To remedy this, the authors propose “Trusted‑HB”, a two‑phase augmentation of HB+ that adds only minimal communication and hardware overhead. In the first phase, the standard HB+ rounds are executed unchanged. The tag and reader share two secret vectors x (≈80 bits) and y (≈512 bits) and perform r iterations of the classic HB+ exchange, generating a sequence of noise bits ν_i. The reader can recover each ν_i by recomputing z_i ⊕ a_i·x ⊕ b_i·y. The second phase uses this noise vector to derive a one‑time pad e via a randomness extractor E, and then authenticates the entire transcript (a₀,b₀,z₀,…,a_{r‑1},b_{r‑1},z_{r‑1}) with a linear hash function h chosen from an ε‑balanced family H. The final authentication tag sent by the tag is

 t = h(a₀,b₀,z₀,…,a_{r‑1},b_{r‑1},z_{r‑1}) ⊕ e.

The hash family H is instantiated using the Toeplitz construction based on a linear‑feedback shift register (LFSR), as described by Kra​wczyk (1994). This construction is attractive for RFID tags because it requires only a few XOR gates and an LFSR, allowing the hash to be computed incrementally with a single accumulator register, independent of the message length m. The family is ε‑balanced (ε ≤ m/2ⁿ) and thus provides an ε‑secure message‑authentication code (MAC) when the one‑time pad e is uniformly random.

Security analysis hinges on two assumptions: (1) the MAC derived from H is ε‑secure, and (2) the extractor E produces a pseudorandom pad e that is unknown to the adversary. Under these conditions, any MiTM adversary who tampers with challenges or responses can succeed in forging a valid tag with probability at most ε (Theorem 1). The proof observes that to forge a valid tag the adversary must produce a noise vector ν′ consistent with the modified transcript; however, recovering ν′ requires solving the LPN instance for (x, y), which is assumed to be computationally infeasible. Consequently, the attacker’s advantage collapses to the negligible ε of the MAC.

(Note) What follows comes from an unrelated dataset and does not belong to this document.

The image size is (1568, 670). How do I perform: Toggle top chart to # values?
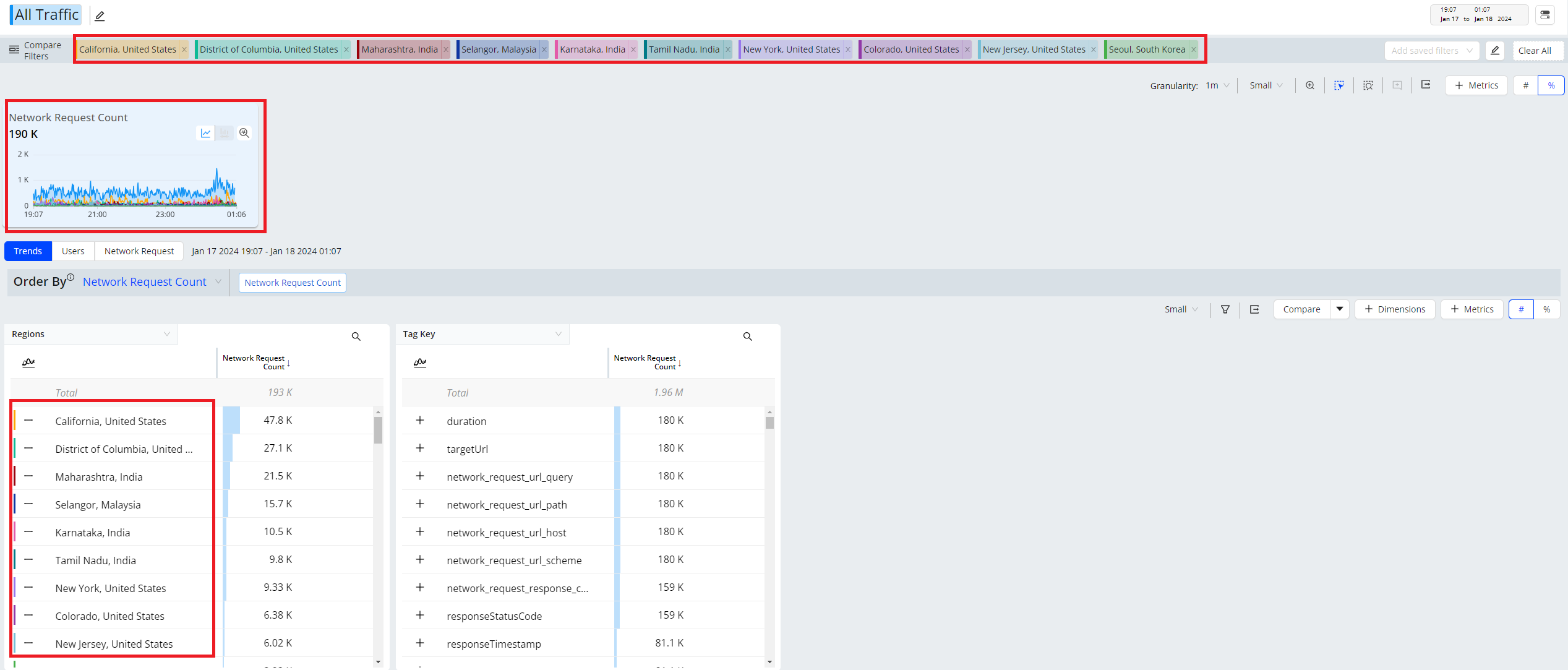click(1525, 85)
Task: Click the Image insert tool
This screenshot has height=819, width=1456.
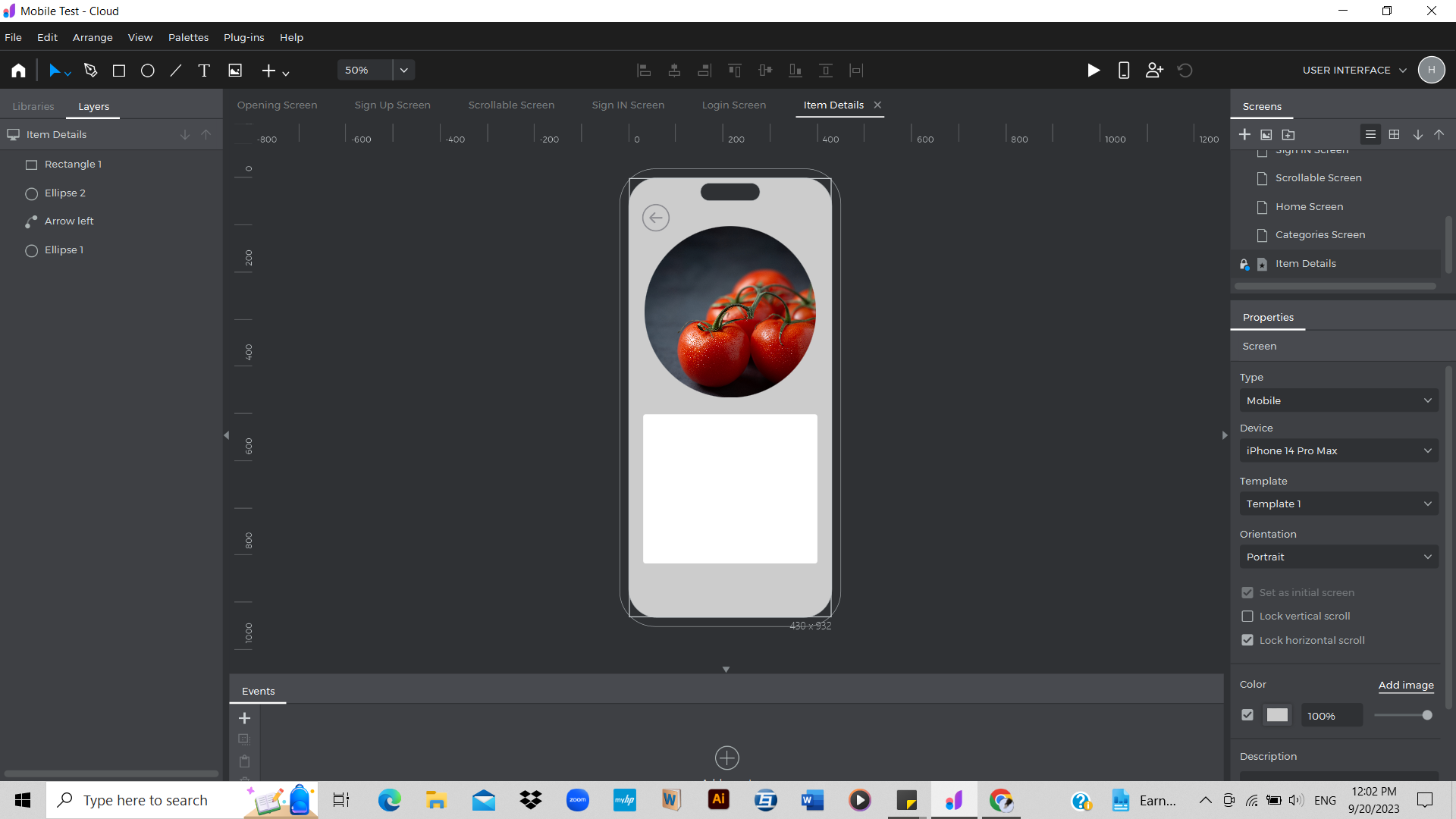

Implementation considerations are carefully discussed. The Toeplitz hash can be realized with an LFSR of degree n, where each output bit is the dot product of the input block with the current LFSR state. This yields a hardware footprint of only a few dozen gates, well within the constraints of typical RFID tags. The extractor E can be instantiated with the von Neumann procedure, which converts a biased source (the noise bits with bias η≈0.25) into an unbiased bitstream. For the parameters chosen in the paper (η=0.25, k₁=80, k₂=512, r=1164, u=0.34), the probability of falsely rejecting a legitimate tag is about 2⁻⁴⁰, while the probability of a random guess passing authentication is about 2⁻⁸⁰. The final MAC length after extraction averages 218 bits; the protocol can be configured to use the first 101 bits, achieving ε ≤ 2⁻⁸⁰. The extra communication consists of a single additional round (the same number of rounds as the original HB+), and the computational cost per round is essentially unchanged.

In summary, Trusted‑HB preserves the ultra‑lightweight nature of HB+ while providing a formal defense against MiTM attacks. By coupling a low‑cost LFSR‑based Toeplitz hash with a noise‑derived one‑time pad, the scheme adds only one extra round of communication and a handful of simple logic gates. The authors demonstrate that this modest augmentation yields a provably secure MAC with negligible forgery probability, making it a practical solution for low‑cost RFID tags that require resistance to active network adversaries.